Wednesday, July 1, 2009

Oh Garrison, you know we love you, but...

we hope you realize why people were justly upset with your comments of late.

Comment one: 
Garrison Keillor commented that Common Good Books, St. Paul, Minn., which he opened in 2006, "is sort of slowly making its way. I don't know. It's not making money. Nobody makes money with bookstores."

It's the blanket of "nobody" that stands independent bookselling hair on end. It is certainly difficult to make money selling books. Living in 90% of the world today, you'll find difficulties making money in most businesses that don't revolve around oil, weapons, or governmental bailouts.

Records from a data source:
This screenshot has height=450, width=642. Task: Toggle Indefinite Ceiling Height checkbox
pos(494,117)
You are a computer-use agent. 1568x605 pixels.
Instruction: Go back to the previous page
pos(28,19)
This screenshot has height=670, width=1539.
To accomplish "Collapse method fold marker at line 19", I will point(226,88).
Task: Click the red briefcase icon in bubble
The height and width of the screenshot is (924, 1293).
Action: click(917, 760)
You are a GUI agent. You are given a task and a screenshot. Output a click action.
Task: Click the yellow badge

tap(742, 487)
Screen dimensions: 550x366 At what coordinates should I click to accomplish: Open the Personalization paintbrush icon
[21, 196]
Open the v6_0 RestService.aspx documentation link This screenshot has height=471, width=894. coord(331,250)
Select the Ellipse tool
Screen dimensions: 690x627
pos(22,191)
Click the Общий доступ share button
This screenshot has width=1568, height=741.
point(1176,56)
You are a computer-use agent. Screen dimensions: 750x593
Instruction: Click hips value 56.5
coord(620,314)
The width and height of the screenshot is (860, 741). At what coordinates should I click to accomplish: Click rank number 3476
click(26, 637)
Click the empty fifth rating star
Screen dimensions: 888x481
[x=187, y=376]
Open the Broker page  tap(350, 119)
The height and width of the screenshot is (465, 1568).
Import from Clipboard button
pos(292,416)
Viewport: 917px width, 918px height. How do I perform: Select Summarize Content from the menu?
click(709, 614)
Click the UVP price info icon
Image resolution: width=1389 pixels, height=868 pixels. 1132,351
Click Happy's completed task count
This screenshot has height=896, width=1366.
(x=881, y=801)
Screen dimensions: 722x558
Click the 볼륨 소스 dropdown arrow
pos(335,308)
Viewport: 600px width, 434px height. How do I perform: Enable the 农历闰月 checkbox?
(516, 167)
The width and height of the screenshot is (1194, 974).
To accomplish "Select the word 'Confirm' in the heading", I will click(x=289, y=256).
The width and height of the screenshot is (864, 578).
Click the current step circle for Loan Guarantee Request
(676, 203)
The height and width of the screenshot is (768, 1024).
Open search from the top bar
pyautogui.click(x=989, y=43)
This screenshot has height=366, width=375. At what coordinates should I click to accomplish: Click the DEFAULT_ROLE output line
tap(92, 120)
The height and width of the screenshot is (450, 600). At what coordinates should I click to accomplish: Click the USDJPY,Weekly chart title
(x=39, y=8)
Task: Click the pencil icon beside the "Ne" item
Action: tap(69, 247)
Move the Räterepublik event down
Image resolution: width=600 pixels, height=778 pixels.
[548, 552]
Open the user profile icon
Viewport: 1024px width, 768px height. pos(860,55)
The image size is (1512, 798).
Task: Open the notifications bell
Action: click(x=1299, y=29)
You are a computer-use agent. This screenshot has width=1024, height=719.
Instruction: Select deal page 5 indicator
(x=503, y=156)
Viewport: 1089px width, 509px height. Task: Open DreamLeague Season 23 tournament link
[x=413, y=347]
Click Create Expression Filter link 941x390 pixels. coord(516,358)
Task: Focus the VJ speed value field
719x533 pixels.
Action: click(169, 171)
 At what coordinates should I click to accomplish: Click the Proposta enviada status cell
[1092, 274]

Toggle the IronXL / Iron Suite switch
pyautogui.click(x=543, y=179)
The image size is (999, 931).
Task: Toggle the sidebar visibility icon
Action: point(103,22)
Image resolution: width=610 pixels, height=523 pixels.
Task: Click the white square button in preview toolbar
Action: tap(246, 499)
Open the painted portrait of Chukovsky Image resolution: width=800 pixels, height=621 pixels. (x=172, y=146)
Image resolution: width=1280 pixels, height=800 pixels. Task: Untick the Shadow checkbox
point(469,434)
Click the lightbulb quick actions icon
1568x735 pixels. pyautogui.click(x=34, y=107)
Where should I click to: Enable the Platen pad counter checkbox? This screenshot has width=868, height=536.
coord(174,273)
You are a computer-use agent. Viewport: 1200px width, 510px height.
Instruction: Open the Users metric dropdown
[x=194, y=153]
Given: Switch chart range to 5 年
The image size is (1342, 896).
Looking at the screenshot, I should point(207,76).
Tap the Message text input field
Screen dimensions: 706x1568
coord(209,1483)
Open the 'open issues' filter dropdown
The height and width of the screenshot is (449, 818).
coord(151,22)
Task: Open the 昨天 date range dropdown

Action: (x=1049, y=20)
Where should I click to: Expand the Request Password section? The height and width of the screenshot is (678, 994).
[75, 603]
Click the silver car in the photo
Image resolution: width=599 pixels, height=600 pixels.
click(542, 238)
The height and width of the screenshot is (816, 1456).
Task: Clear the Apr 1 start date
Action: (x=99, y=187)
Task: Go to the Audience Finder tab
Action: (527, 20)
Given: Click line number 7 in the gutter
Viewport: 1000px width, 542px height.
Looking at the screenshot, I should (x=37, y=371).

**Task details**
Answer these from the page on Garrison Keillor's comments:
1. What date appears at the top?
2. In what year did Keillor open Common Good Books?
3. In what city is Common Good Books located?
The listing plays no part in what is asked here.

**Written answer**
1. Wednesday, July 1, 2009
2. 2006
3. St. Paul, Minn.